New on LowEndTalk? Please Register and read our Community Rules.
All new Registrations are manually reviewed and approved, so a short delay after registration may occur before your account becomes active.
All new Registrations are manually reviewed and approved, so a short delay after registration may occur before your account becomes active.
[Help] Detect IP and block DDOS
This discussion has been closed.
Comments
I wouldn't know. PM dotdeb on twitter and ask.
messaged.. will update if they reply
Dotdeb nginx has ngx_http_limit_req_module.
Add something like this to your http part:
limit_req_zone $binary_remote_addr zone=limit:50m rate=5r/s;
Then go to your site in sites-available and add this to one or all of the locations:
limit_req zone=limit burst=5 nodelay;
Why not install DDoS Deflate to do this automatically for you?
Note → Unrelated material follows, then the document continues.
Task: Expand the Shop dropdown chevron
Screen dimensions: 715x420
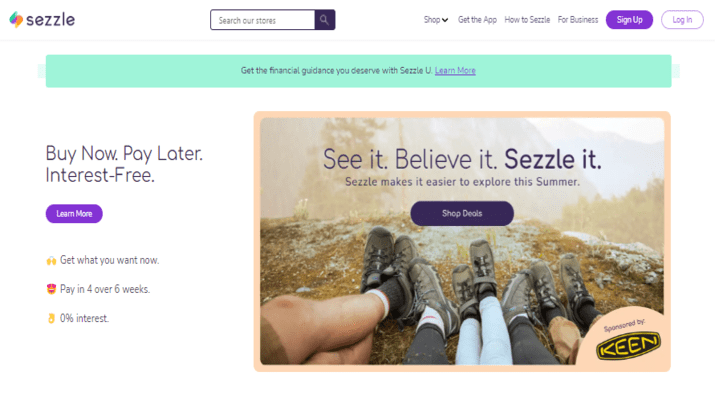Action: [x=445, y=20]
It blocks connections that exceed 150 by default, but you can adjust that in its config file. Here's how to install it:
The configuration file is at: /usr/local/ddos/ddos.conf
To see how many connections by which IP, run: ddos
The root directory for the project is: http://www.inetbase.com/scripts/ddos/
It contains the uninstall and install files as well as many others
Many thanks for your help! It seems DDoS Deflate cant protect my site.
Does anyone what what type of DDOS? Is it HTTP Flood?
Access log here: http://pastebin.com/yrmVQiSA
Try something like this to block HTTP 1.0 from browsers that should be using http 1.1.
if ($server_protocol ~* "HTTP/1.0") {
if ($http_user_agent ~* "Mozilla/5.0 (Windows; U; Windows NT 6.1; en-US) ) {
return 444;
}
}
If that does not work you could just block all HTTP 1.0 requests.
if ($server_protocol ~* "HTTP/1.0") {
return 444;
}
Please don't tell me off for using if in nginx, I'm a lighttpd fan!